-- 本文 --
-*-*-
マルコによる福音書 第12章38-44節
川崎 公平

聖霊降臨記念主日礼拝

聖霊降臨記念日、外国語で「ペンテコステ」と呼ぶこともあります。ペンテコステという言葉自体には、実は全然大した意味はなくて、「50番目」という意味のギリシア語です。主イエス・キリストがお甦りになってから50日目、主の弟子たちが集まっていたところに神の霊が注がれ、そこから教会の歴史は始まりました。そのことを記念する日曜日に、しかし今朝は特別な聖書の言葉を探すことなく、いつも通りマルコによる福音書の続きを読みました。ここには聖霊の「せ」の字も、教会の「き」の字も出てこないようですが、今朝の礼拝にこのような聖書の記事を与えられたことは、まさに神の導き以外の何ものでもないと、心から感謝しています。教会は、神の霊によって立ちます。神の霊によって生かされ、導かれる、この鎌倉雪ノ下教会であります。その教会の真実の姿を、この福音書の記事は実に印象深く物語ってくれていると思います。

■ひとりの貧しいやもめが、エルサレムの神殿の献金箱に、レプトン銅貨2枚、すなわち1クァドランスという額の小銭を入れたという話です。これがいったいどのくらいの額のお金であったのか、たとえば聖書の巻末の「度量衡及び通貨」という頁を開くと一応の説明がありますが、お金の単位についてはあまりあてにならないと、個人的には考えています。たとえば、2024年の百円の価値と100年前の百円の価値とでは、天地の違いがあるわけで、まして二千年前の1クァドランスがどのくらいの価値であったか、正確にわからないのはむしろ当然です。しかしそれにしても文脈からすぐにわかることは、他の人の献金に比べて際立って貧しかったということです。10円玉2枚とか、100円玉2枚とか、よくわかりませんが、わかっているのはそれが彼女の全財産であった。しかもこの女はやもめであったと言います。夫はもういない。特に古代の社会において、やもめというのは、孤児と並んで、最も貧しい存在であることを意味しました。経済的にも社会的にも、いちばん弱い。自分を支えてくれる存在は、どこにもいません。だからこそ、神以外に頼るものを持ちません。

教会とは、まさしくそういう存在ではないでしょうか。神の霊によって立つ教会、神の霊によって導かれる教会は、神以外に頼るべき力を持ちませんし、持ってはならないのです。そのような〈教会が〉――と言ってよいだろうと思います――ここではひとりのやもめの姿をとって、自分の持っている小銭2枚を、2枚とも神のみ手に投げ込んでしまいました。

それは、誰がどう見ても意味のある行動とは思えないのです。小銭2枚です。それはあまりにも小さな献金で、あまりにも小さな出来事で、誰の目にも留まらなかったことでしょう。けれどもただひとり、主イエス・キリストが、このやもめの礼拝の姿にじっと注目しながら激しく心を動かして、そしておそらく、万感の思いを込めて言われました。
-*-*-
-- 提供データ --
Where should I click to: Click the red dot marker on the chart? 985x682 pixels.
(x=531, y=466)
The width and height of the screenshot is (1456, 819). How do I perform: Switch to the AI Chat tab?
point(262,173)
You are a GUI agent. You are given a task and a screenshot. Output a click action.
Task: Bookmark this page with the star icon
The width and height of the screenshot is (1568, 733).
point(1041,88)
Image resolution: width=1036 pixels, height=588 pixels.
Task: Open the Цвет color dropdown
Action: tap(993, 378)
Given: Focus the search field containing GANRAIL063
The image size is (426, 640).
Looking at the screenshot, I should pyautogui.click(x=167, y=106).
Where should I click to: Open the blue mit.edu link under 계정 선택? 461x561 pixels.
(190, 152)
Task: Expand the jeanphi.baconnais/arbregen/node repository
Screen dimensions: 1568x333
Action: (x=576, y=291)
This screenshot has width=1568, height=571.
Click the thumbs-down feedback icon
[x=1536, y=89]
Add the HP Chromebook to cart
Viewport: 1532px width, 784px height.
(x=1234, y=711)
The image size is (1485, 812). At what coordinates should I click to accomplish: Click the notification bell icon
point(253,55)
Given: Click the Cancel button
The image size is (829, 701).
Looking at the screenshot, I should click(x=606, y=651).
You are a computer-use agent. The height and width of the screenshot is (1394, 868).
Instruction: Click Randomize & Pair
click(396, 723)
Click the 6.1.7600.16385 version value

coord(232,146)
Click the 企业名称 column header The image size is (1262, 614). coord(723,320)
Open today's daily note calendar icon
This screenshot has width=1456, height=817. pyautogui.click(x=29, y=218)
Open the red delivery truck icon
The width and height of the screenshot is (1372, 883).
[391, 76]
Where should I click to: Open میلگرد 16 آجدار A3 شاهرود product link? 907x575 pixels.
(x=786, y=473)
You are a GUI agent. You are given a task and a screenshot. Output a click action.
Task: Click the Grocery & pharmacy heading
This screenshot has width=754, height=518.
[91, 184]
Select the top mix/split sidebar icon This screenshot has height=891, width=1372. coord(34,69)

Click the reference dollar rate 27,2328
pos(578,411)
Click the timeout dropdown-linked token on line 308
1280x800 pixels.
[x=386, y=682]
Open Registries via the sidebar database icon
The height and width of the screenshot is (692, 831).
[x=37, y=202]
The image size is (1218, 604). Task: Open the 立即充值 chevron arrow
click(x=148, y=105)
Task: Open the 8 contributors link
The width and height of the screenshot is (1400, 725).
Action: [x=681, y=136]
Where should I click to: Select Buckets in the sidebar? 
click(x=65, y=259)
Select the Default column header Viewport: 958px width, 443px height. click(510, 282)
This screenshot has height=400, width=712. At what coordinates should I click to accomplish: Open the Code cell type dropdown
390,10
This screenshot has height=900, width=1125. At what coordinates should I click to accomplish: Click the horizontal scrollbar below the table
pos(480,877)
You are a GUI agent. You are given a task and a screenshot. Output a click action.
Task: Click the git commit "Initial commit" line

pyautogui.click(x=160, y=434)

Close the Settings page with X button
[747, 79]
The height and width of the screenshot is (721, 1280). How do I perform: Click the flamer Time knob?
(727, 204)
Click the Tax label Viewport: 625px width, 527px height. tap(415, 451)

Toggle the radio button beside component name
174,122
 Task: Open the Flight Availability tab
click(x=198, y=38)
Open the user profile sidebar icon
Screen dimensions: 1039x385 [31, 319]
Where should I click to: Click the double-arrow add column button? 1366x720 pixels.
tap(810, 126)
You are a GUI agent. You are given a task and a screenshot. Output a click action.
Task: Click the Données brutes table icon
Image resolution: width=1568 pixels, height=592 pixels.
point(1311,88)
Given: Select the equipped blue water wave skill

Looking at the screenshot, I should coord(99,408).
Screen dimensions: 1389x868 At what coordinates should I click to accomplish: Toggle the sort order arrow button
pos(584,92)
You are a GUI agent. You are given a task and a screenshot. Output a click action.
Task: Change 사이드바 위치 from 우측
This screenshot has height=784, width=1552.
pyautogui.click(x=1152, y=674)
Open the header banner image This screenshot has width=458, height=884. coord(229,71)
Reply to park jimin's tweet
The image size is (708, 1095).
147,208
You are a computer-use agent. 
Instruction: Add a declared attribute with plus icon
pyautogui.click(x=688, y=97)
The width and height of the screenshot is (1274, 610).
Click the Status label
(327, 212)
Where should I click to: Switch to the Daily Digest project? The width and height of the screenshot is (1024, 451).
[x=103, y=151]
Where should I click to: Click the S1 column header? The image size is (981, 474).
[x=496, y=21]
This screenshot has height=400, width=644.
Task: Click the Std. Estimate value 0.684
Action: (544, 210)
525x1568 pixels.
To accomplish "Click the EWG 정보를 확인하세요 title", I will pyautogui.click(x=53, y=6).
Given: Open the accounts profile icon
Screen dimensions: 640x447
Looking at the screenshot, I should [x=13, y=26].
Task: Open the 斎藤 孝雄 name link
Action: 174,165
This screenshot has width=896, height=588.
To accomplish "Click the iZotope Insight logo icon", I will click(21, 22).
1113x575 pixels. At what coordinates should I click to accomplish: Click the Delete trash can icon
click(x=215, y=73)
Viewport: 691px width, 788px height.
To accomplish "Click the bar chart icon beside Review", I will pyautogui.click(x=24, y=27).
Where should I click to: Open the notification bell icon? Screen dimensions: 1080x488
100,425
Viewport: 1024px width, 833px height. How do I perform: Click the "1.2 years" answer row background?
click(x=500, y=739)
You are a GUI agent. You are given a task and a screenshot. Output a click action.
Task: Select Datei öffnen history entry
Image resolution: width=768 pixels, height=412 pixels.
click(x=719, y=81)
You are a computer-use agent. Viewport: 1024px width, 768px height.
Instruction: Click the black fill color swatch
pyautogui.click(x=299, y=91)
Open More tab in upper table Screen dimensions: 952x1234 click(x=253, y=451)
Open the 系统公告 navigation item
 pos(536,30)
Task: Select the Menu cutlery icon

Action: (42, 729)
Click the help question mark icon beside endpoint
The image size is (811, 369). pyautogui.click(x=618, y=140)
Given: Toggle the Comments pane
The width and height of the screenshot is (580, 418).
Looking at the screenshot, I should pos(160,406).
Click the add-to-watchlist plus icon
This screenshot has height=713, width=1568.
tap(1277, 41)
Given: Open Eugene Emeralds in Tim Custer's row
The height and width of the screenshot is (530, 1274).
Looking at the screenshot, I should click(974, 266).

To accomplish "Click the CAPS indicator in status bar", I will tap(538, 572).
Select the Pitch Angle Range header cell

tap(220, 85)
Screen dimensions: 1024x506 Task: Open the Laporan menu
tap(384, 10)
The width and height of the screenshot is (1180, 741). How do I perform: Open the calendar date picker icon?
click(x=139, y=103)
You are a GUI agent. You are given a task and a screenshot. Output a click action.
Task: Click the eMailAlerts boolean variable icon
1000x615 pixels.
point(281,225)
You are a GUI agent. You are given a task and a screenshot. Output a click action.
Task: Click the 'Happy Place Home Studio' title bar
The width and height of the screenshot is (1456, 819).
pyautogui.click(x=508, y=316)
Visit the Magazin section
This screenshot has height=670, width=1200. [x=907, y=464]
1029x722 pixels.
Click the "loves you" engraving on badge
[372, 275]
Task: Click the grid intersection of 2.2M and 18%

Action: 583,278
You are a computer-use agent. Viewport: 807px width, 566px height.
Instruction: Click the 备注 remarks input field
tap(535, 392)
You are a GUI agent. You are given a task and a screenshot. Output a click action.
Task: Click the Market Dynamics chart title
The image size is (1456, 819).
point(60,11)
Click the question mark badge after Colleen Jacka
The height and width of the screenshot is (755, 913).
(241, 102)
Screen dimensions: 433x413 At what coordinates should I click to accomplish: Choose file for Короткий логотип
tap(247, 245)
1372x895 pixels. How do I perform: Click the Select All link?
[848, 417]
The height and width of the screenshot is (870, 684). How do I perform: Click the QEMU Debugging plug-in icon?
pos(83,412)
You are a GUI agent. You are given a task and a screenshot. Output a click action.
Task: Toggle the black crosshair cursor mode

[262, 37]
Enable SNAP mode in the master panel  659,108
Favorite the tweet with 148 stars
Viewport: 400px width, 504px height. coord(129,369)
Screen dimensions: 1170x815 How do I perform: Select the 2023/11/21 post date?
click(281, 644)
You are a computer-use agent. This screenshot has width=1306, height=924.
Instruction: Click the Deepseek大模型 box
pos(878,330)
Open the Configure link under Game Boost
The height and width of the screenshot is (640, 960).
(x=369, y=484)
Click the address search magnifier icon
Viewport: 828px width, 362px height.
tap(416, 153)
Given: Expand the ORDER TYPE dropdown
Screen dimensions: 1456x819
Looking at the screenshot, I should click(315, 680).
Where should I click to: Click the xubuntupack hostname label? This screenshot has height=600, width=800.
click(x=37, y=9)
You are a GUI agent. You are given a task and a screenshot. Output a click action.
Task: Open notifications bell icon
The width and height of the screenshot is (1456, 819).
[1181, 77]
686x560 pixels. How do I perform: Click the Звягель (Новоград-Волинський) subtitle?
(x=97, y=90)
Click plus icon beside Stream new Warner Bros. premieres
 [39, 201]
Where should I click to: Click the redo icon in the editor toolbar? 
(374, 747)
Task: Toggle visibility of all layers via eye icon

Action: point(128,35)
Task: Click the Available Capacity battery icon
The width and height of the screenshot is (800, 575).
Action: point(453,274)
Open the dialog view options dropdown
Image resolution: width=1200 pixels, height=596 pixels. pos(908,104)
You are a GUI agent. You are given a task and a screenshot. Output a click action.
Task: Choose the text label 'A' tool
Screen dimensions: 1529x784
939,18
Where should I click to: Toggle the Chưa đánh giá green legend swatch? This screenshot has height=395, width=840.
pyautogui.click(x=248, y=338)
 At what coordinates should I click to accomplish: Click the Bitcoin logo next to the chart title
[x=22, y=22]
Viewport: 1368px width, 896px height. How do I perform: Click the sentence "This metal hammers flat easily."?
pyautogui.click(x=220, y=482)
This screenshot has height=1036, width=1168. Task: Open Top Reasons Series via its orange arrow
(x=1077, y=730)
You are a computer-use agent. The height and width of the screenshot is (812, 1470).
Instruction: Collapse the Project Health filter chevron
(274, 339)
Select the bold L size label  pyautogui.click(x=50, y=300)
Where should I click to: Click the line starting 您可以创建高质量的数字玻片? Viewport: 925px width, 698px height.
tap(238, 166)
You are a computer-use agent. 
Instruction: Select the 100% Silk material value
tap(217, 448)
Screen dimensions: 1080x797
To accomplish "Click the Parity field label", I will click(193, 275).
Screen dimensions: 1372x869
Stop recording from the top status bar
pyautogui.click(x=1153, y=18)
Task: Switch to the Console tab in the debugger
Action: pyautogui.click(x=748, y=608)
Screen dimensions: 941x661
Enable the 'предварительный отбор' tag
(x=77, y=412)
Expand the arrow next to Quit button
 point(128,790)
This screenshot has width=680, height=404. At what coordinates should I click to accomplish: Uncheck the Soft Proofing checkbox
-*-*-
-- 指示 1 --
本文によると、「ペンテコステ」はどういう意味のギリシア語ですか。
-- 指示 2 --
やもめの献金を扱った説教の本文を、最後の文の後から書き継いでください。

-- 回答 1 --
「50番目」という意味のギリシア語です。

-- 回答 2 --
「よく言っておく。この貧しいやもめは、献金箱に入れている人の中で、誰よりもたくさん入れた。皆は有り余る中から入れたが、この人は、乏しい中から持っている物をすべて、生活費を全部入れたからである」。

どうか、このやもめの姿をよく見てほしい。このやもめのささげた献金を、よく見てほしい。今、私どものためにも、主イエスはそう言われるのです。「この人を見よ」。

しかし、いったい、私どもはこのような出来事から、何を学び取ればよいのでしょうか。一方から言えば、どうしたってこの福音書の記事は、私どもの心を戸惑わせるものがあると思います。小銭2枚しか持っていなかったのに、どうして2枚とも入れちゃったんだろう。たとえば1枚は残しておくとか……。いろいろ理屈をこねる前に、まずこの出来事に素直に驚くことが大切だろうと思います。しかも主イエスは明らかに、このやもめを弟子たちに紹介しながら、「あの人を見なさい」。「あなたも、あなたがたも、あのように生きるのだ。あのやもめのように、すべてを神にささげて生きるのだ」と言っておられると思います。「あなたがた教会は、このやもめのように生きるのだ」。それはしかし、いったい何を意味するのでしょうか。

■そのことを理解するために、先ほどは何だか前半の38節以下の段落をわざと無視したような形になりましたが、改めてその部分を読んでみたいと思います。38節以下の律法学者を批判する言葉と、41節以下の貧しいやもめの献金の記事は、明らかに深い関係にあります。言ってみれば、あのやもめと正反対の場所に立っているのが、ここで批判されている律法学者たちです。それは誰でもすぐにわかるだろうと思います。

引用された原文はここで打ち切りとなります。